All cells in the body contain the same DNA sequence, yet they are able to differentiate into unique cell types – such as blood cells or brain cells – to perform specialized functions. This differentiation process is regulated by lineage-specific transcription factors and maintained by epigenetic chemical modifications, which are passed on from cell to cell as they divide. We are interested in studying these processes in the context of cells in the immune system, particularly as they apply to human disease. The main goals of our research are to understand: 1) what are the transcription factors that regulate normal immune cell development?, 2) how is the expression and function of these transcription factors controlled by regulatory DNA elements?, and 3) how does dysregulation of these pathways contribute to the development of human diseases or resistance to immunotherapy?
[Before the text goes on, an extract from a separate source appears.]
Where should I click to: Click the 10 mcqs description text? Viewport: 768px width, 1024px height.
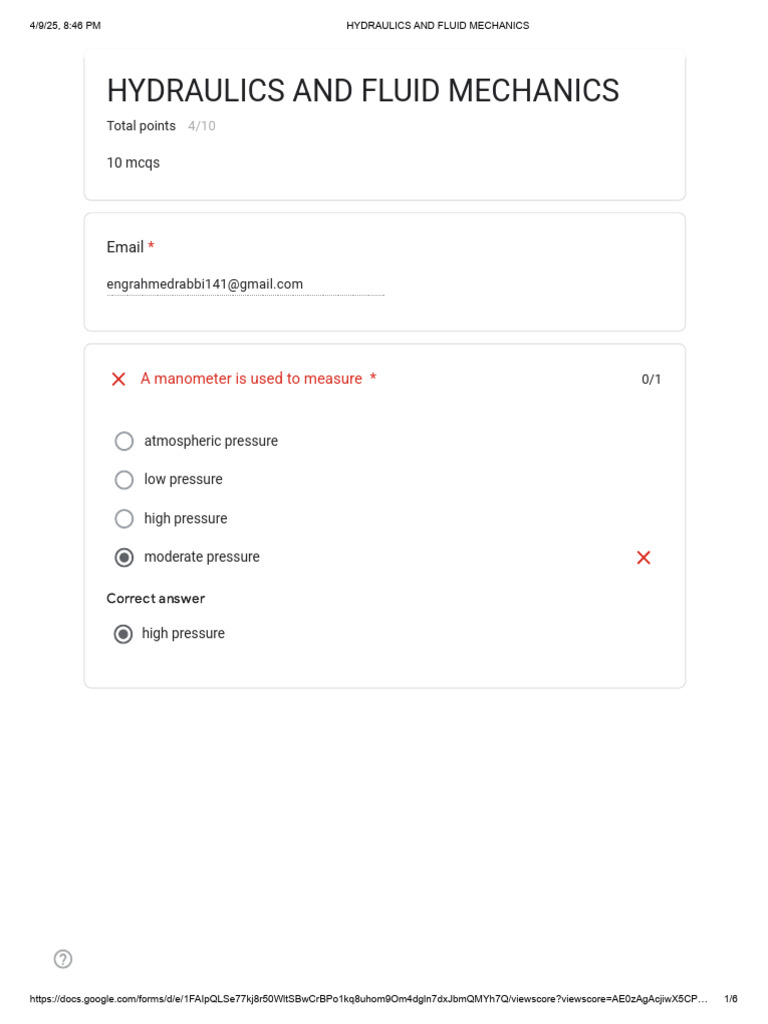133,163
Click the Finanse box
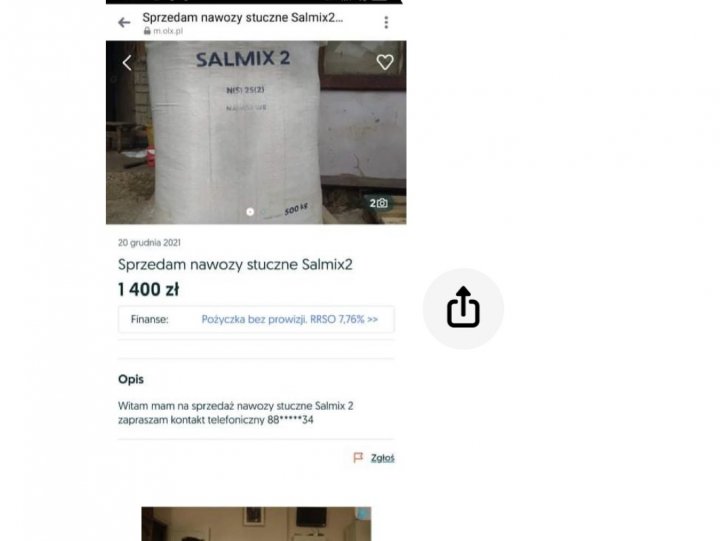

Cellular heterogeneity underlies all biological processes, for example, variability in immune responses or cancer relapse rates following immunotherapy. We develop and employ novel single cell techniques to understand several key questions: 1) what are the cell types that underlie innate immune responses?, 2) what are the genetic and epigenetic pathways that regulate cellular variation?, and 3) how do single cells interact to coordinate a productive immune response?
Dendritic cells (DCs) are critical targets for enhancing the immune response to vaccines or cancer immunotherapy. We previously identified Zbtb46 as a transcription factor selectively expressed by DCs (Satpathy et al, 2012). We generated Zbtb46-GFP mice, which allowed for identification and visualization of lymphoid-organ and tissue-resident DCs in vivo. Analysis of Zbtb46-GFP mice identified early DC progenitor stages and transcriptional regulators of their development. For example, transcription factors Batf3 and Notch2 specifically regulated the development of the two major DC subsets, CD8+ and CD11b+ DCs, respectively. Using mice deficient in these factors, we were able to dissect functions of each DC subset in the immune response. For example, CD8+ DCs were required for rejection of immunogenic tumors (Hildner et al, 2008), while CD11b+ DCs were required for clearance of intestinal pathogens (Satpathy, 2013). We are interested in further understanding DC development and function in order to hijack these pathways for disease therapy.